После солнечного затмения 2 августа 1654 года, которое в обстановке разгорающейся эпидемии было воспринято как божественное знамение, противники Никона объявили главным виновником гнева Божиего патриарха с его реформами и недавним «надругательством» над иконами, написанными «не по старине». Сам Никон считал, что эпидемия была наказанием за вмешательство царя и бояр в права церкви в уложении 1649 года, однако в своем «Поучении о моровой язве» 1656 года сказал, что никому о причинах этого бедствия знать не надлежит. 25 августа перед Успенским собором в Москве собралась толпа. Люди принесли к крыльцу собора выскобленные иконы, ругали патриарха и обвиняли его в том, что он бежал из Москвы вместо того, чтобы молиться о своей пастве. Все это способствовало росту популярности старообрядчества. Многие его приверженцы сочли эпидемию чумы предвестницей скорого конца света. Одни недовольные Никоном стали видеть в нем антихриста, другие же считали патриарха лишь его предтечей. Старообрядцы еще долго припоминали Никону эпидемию, даже протопоп Аввакум в челобитной Алексею Михайловичу от 1664 года писал о том, что именно патриарх Никон повинен в эпидемии.

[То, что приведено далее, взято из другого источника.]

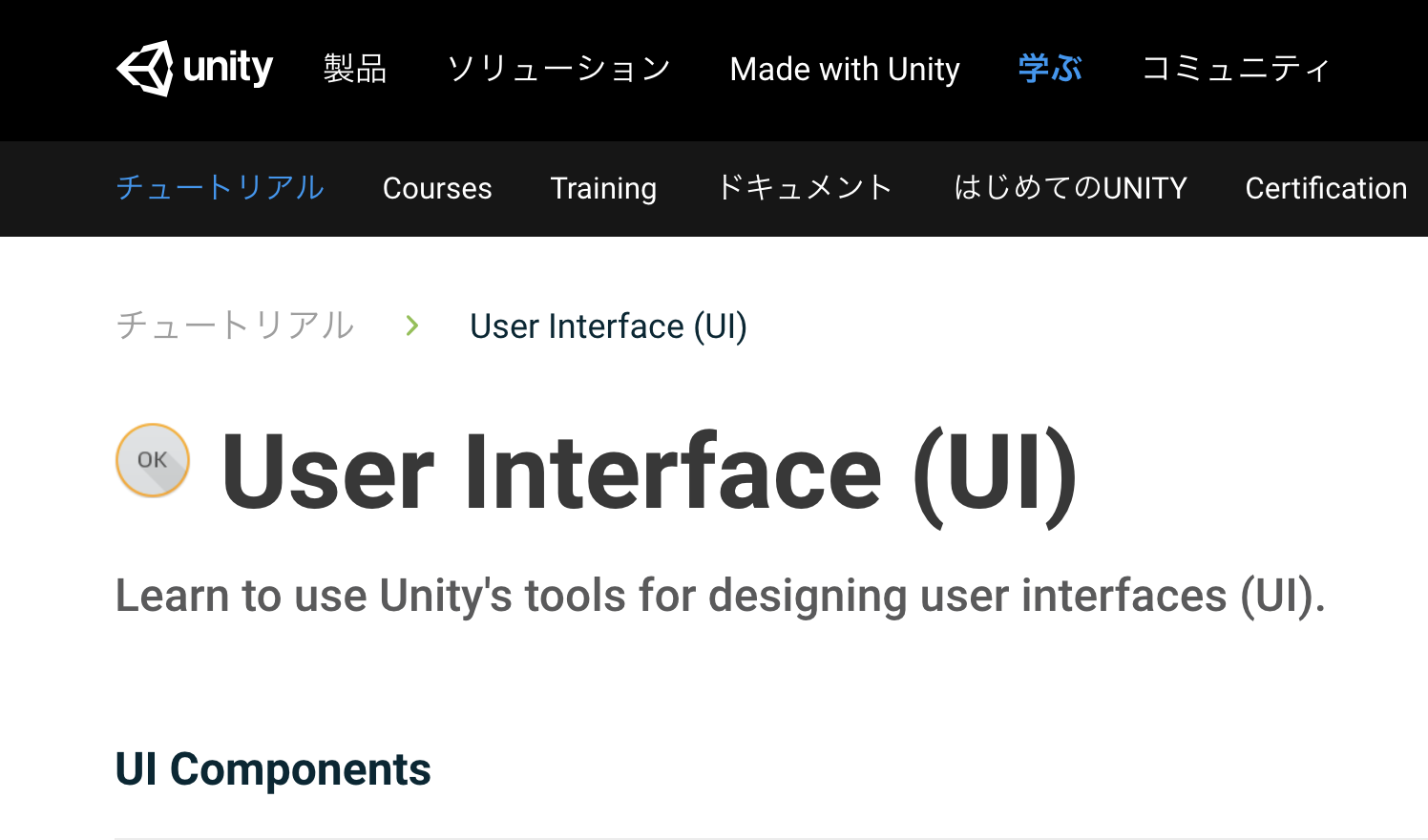
Task: Click the Unity cube logo icon
Action: 145,69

После всего произошедшего власти стали больше внимания уделять предупреждению заноса болезни из-за границы. Иностранцев с пристрастием расспрашивали, была ли в их стране эпидемия и какой характер она носила. При малейших подозрениях их подвергали карантину или отправляли назад. Страх перед новым моровым поветрием был так велик, что запрещалось даже косить сено в тех местах, где до этого свирепствовала чума. В итоге эпидемий чумы в России не было в течение нескольких десятилетий после 1657 года.